§ Your task
Stopping at the line that holds "This screenshot has width=1464, height=812.", repeat the lines below exactly, starting from the very first and including that final line.

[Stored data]
--------------------

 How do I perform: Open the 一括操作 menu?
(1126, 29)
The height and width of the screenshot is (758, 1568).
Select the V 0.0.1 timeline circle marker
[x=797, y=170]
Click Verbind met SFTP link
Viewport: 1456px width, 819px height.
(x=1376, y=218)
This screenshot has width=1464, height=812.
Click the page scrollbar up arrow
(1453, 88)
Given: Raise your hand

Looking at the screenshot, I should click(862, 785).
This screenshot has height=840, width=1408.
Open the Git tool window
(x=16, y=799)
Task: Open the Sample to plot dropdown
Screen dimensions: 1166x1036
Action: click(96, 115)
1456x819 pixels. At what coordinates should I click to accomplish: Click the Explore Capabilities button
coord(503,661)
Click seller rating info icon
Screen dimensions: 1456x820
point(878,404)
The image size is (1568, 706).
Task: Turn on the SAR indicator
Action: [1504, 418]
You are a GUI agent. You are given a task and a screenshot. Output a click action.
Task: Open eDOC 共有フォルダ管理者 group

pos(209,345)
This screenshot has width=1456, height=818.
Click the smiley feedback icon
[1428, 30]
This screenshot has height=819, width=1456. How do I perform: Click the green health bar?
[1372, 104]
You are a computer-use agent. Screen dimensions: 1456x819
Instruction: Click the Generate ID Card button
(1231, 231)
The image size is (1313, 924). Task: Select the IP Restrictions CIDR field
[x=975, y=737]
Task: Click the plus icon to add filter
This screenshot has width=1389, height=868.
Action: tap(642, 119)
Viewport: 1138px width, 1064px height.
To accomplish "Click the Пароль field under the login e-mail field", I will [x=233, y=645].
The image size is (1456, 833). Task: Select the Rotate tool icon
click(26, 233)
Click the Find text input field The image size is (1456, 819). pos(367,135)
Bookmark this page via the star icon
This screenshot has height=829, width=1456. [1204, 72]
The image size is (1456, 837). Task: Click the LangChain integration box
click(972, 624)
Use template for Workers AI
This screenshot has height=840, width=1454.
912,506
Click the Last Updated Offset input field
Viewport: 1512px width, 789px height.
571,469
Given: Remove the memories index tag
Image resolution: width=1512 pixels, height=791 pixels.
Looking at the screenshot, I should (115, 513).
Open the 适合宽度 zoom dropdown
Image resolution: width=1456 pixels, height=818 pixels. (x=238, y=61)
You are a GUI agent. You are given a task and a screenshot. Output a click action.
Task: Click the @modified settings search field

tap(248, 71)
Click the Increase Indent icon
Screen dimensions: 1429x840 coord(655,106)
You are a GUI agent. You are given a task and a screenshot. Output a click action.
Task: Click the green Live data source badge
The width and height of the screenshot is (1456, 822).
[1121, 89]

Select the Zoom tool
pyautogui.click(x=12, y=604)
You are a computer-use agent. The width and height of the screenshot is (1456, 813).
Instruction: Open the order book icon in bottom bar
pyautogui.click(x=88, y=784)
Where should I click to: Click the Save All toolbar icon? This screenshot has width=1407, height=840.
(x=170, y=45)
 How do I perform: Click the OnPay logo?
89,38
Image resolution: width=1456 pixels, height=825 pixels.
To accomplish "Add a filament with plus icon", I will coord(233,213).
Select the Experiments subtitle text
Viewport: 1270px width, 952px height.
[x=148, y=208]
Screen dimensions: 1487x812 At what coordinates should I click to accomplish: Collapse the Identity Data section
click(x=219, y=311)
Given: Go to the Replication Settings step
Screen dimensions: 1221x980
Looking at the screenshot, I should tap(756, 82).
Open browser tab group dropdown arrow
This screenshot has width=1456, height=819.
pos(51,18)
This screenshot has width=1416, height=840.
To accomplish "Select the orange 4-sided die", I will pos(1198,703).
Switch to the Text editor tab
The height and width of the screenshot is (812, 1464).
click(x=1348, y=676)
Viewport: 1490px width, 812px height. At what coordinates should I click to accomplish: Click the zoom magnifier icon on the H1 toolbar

--------------------

§ Worked solution
 How do I perform: Open the 一括操作 menu?
(1126, 29)
The height and width of the screenshot is (758, 1568).
Select the V 0.0.1 timeline circle marker
[x=797, y=170]
Click Verbind met SFTP link
Viewport: 1456px width, 819px height.
(x=1376, y=218)
This screenshot has width=1464, height=812.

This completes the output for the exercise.